**Explore the material**
(1) In the piece below on romantic relationships during the COVID-19 pandemic, what determines whether a relationship survives?
(2) Carry on the piece below about romantic relationships during the COVID-19 pandemic, picking up after its final sentence.

[[ Text for analysis, beginning ]]

Romantic relationships are not immune from the impact of the COVID-19 pandemic. The effect of stressors varies, though, among couples. The health of the relationship before the onset of the pandemic determines its survival.
Living Apart in the Pandemic
Unmarried couples who live apart and must endure the long separation due to the pandemic are resorting to virtual chats. For some, this resulted in deciding to get tested and fully vaccinated to be able to move in together. Some even decided to get married, even if it meant having no wedding celebration. For others, a long-distance relationship exposed the weaknesses of their bond, and they decided to part ways for good.
Living Together in the Pandemic
Married or unmarried couples who live together face a different set of challenges. One of the primary issues would be differences in views toward COVID-19 safety protocols and vaccination. If the other person does not want to get vaccinated and is careless about protocols, this can be a deal-breaker for the relationship.
Couples may not be used to being cooped up in the house together all day, every day, with no other people to socialize with. They must be able to genuinely enjoy each other’s company and not get tired of each other. Having separate hobbies inside the house can give each one time focused on his or her interests alone, which is also a necessary personal space. This can be as simple as reading or watching an online movie in a genre that the other person is not fond of.
Being together in the house brings up the need to divide chores equitably. When both are working from home, the chores must be scheduled around each other’s work hours. Differences in housekeeping habits can become irritants. These must be discussed calmly.
When there are children, childcare is added to the mix. Having school-aged children doing distance learning and needing supervision demands more time. When both partners are home all the time, previously undiscovered differences in parenting also come to light. Unless the couple can discuss and settle this amicably, it can create deep wounds in the relationship.

[[ Text for analysis, end ]]
[[ Dataset records, beginning ]]

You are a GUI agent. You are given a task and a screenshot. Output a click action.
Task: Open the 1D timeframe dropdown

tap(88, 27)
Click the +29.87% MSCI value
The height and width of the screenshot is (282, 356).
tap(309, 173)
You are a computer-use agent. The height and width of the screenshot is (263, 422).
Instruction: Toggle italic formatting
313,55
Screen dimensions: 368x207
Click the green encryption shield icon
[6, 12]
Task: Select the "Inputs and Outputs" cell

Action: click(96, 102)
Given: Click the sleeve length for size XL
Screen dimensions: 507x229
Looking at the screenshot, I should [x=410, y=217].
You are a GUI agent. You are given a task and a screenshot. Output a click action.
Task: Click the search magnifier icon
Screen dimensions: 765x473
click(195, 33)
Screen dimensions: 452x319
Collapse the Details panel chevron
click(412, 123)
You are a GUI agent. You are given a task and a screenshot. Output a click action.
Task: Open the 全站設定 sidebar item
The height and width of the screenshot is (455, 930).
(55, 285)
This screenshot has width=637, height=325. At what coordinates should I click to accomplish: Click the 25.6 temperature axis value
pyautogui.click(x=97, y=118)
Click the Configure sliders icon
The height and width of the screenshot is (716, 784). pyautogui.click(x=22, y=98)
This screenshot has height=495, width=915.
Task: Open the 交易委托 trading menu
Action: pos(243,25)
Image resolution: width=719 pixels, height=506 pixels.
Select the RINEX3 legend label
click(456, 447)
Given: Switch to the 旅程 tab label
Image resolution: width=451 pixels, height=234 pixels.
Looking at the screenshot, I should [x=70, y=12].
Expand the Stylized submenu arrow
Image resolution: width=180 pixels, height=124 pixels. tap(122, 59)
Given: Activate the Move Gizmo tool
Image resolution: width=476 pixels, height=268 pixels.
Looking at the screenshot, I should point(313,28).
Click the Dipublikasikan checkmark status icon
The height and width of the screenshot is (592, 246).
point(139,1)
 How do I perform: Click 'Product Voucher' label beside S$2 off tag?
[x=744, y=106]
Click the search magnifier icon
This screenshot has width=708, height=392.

[[ Dataset records, end ]]

**Exercise answers**
(1) The health of the relationship before the onset of the pandemic determines its survival.

(2)
When one partner loses a job or gets a cut in salary, financial issues can bear down hard on a relationship. It can cause mental health issues in one or both partners, further straining the relationship. Professional counseling will benefit both in such cases, for them to learn how to deal with the situation and support each other.
Seeing how each one behaves in a crisis could make or break a relationship. For some, this has led to better communication and stronger ties. Instead of blaming each other for any problem, they acknowledge that the pandemic is causing it, and they face it together. They realize that they will always have each other’s back no matter what. The relationship becomes more resilient.
Unfortunately, the challenges of the pandemic can be too much for relationships that were not deeply rooted, to begin with. If the love between the couple is not strong enough for them to develop ways to confront the crisis together, they will tend to confront each other instead.
Torn Asunder by the Pandemic
Divorce has increased in the pandemic and continues to do so. The New York Post stated that from March to June 2020, 34 percent more couples expressed interest in divorcing compared to the same period in 2019. Among them, 31 percent stated that the lockdown broke their relationship.
According to Yahoo Finance, a study shows that divorce agreements increased by 21 percent in 2021 compared to 2020. A majority or 60 percent of divorcing couples were married for just a year or less. There is much to do for experienced divorce attorneys.
Dating Among Singles
The dating scene among singles has also changed drastically during the pandemic. The 2021 Singles in America study of Match shows a high vaccination rate among respondents, with 65 percent of them also seeking partners who are fully vaccinated. The preference for physical attractiveness decreased to 78 percent this year from 90 percent in 2020. Emotional maturity is what 83 percent seek from a partner. This is compatible with the fact that 76 percent are looking for a partner who wants to get married.
Dating is now intentional and no longer a casual hook-up. Instead of immediately meeting up, singles now do video chats where they see if they have shared beliefs and can have a meaningful connection. A survey by Bumble shows that almost 40 percent of users in the U.S. observed a clearer expression of goals and expectations. Singles now know and communicate what they want from a relationship and no longer want to compromise.
With dating becoming a more thought-out process, couples will get to know each other better before plunging into marriage. Marriages that result from these will hopefully last.